◆ **Document extract**
Nevertheless, until we get more informed advice on this, we have to
proceed with caution.
Working
Capital
Working
capital is tied up in businesses, but everyone needs savings because
there are always emergencies. We hope and trust that Valuns will be
a sufficient savings vehicle that sufficiently preserves its
purchasing power over time, that can in fact rest idly to be called
to action when needed.
Trading
within and among IEs
This
figure depicts three IE's (A, B and C) and shows that each has a
specific interface to settle transactions (AB, AC and BC). These
areas describe bundles of transactions. Yes, each transaction has
three parties, the buyer, the seller and the bookkeeper. People talk
all kinds of nonsense about two party vs. three party sales. So,
we'll state it as frankly as we can: All sales involving precious
metals are three party transactions too; the buyer, the seller and
the metals dealer. Oh, they'd love to exclude him. It makes their
pleas for nothing but gold and silver sound better to more gullible
and lazy people who don't even know exactly why they're buying
precious metals. When there are time payments involved for any sale
there are perhaps four parties to the agreement and perhaps more.
Anyway within each area are transactions involving members of these
IEs. All of the shaded areas represent the VEN. It could begin as
simply as IEs starting up in three adjacent rural counties. Some
states, California for instance, might very well have three IEs
within a single county. Each IE and its businesses are depicted on
the V-Checks they issue. They all have designs accepted by IVES.
The descriptions of all transaction processing is also under the
administration of IVES.
This figure depicts three IE's, each hosting (for
want of a better term) several Valun counters. VCs are the external
people interfaces of each IE, they may be separate businesses (B
members) sharing transaction fees with the IE or they may be run as
subsidiaries of the IE.

◆ **Dataset extract**
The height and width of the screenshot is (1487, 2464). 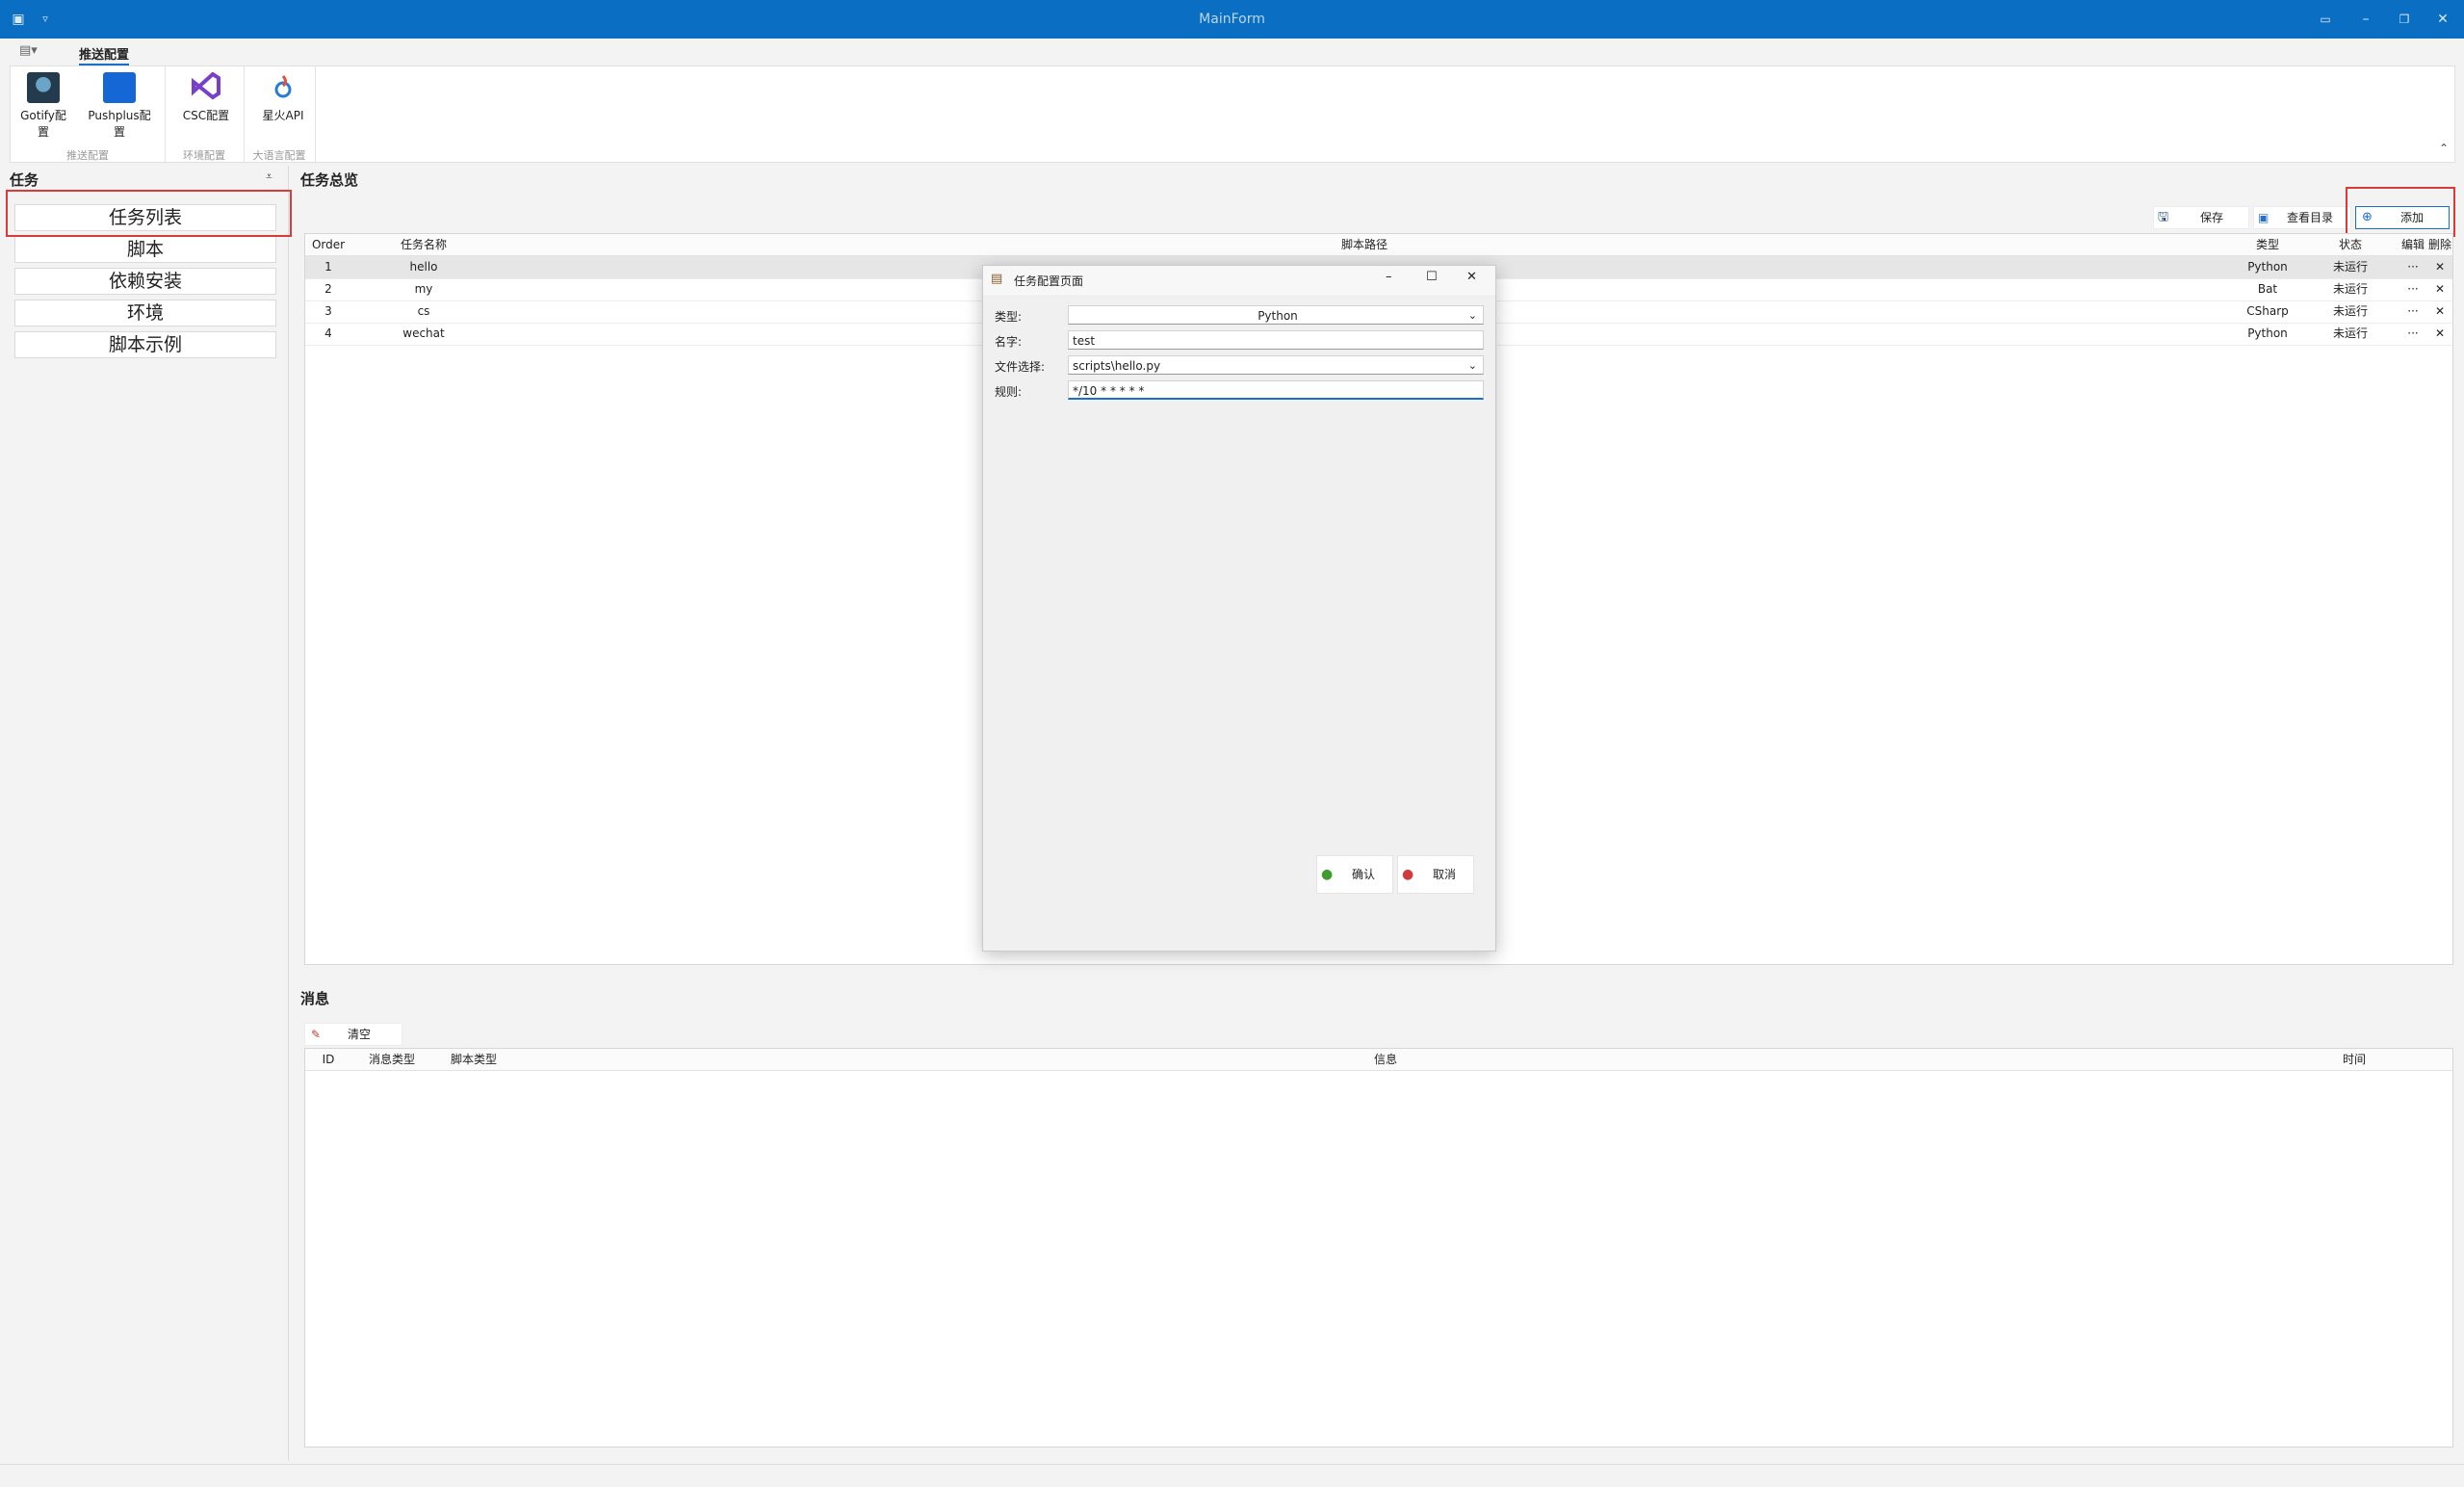 What do you see at coordinates (1009, 342) in the screenshot?
I see `name-label: 名字:` at bounding box center [1009, 342].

◆ **What to work on**
[1] Decide whether each statement below agrees with the passage about IEs and Valuns. Answer yes or no for each, and quote the words from the passage that decide it.
(a) Each IE and its businesses are shown on the V-Checks they issue.
(b) Sales involving precious metals are two-party transactions.
(c) Valun counters must be run as subsidiaries of the IE.
[2] According to the passage about IEs and Valuns, which state might have three IEs within a single county?
[3] Pick up the passage about IEs and Valun counters after its last sentence and continue it.
The data that comes after the passage is separate material.

◆ **Solved problems**
[1]
(a) Yes: "Each IE and its businesses are depicted on the V-Checks they issue."
(b) No: "All sales involving precious metals are three party transactions too; the buyer, the seller and the metals dealer."
(c) No: "they may be separate businesses (B members) sharing transaction fees with the IE or they may be run as subsidiaries of the IE."

[2] California.

[3]
Here,
we see two clusters of IEs separated from each other and operating
through non VEN operators.
Non
VEN Operators (NVO) – within VEN parlance an NVO shall be non
VEN member businesses doing business with VEN members.
Note
that all NVOs in the illustration have relationships with one or more
IEs in each cluster. To some, the idea of a VEN (the transactions of
one or more IE's) could be adapted to mean the total transactions of
each of these clusters. But we want to get across that the money and
its value structures remains the same whether clusters of IEs are
separated from each other by distance or some other artificial
consideration. Of course conditions based on supply and demand
modify this somewhat from region to region. Trade should normally
flow freely among IEs, unless some abnormal pattern of transactions
is detected, in which case IVES is notified and a VEN wide bulletin
might be issued. Each and every IE can decide to suspend dealing
with any IE that falls beneath standards, so penalties for breaking
rules will be quite severe. The rules are simple and benefit
everyone in operations involving trust. Why shouldn't they be as
severe as being thrown out of the VEN for a considerable period of
time, etc.?
We
note that all money in the VEN created by poor members and not
cancelled by them by taking back any money for goods or labour, is
fair game to any business operator willing to attract and use it. We
further note that were all employment to be by contract as loans at
zero interest, regardless of the tax implications for the employee,
that the business from now on takes an entirely different view to
labour costs. If the business is not strictly speaking paying for
its own labour, then all that needs concern them are all other
expenses except labour and the retaining of earnings as savings
against emergencies. This is a recipe for making very strong
independent businesses.
David
Burton
dpbmss@mail.com
[11
March, 2014: So Valuns really would be our
money since we would be issuing them for any work we do.
Yes.
They are an expression of a legitimate extension of each
individual's private property.
Can
you see a time when people might demand to be paid in their own
money?
LOL,
yes. All one needs is to experience more inflation, stagflation,
recession, depression, etc. to know that the present monetary system
and its so called economic planners have always been at the same
game; pilfering from the public, etc. Of course along with this,
from time immemorial, they have also planned wars, which are their
harvest.
By
a business “paying its way,” you're using standard balance sheet
accounting?
Yes.
Do
professional partnerships qualify under proposed IVES rules?
Yes.
Partnerships are as old as time. They are always acceptable
business structures. Each partner is considered a part owner in the
enterprise even if various partners own disproportionate percentages
of the whole business. Such businesses in fact should make up the
majority of all qualified VEN businesses.
Will
there be any age limits for opening accounts?
No,
well only one. Recall we require for new A memberships:
1)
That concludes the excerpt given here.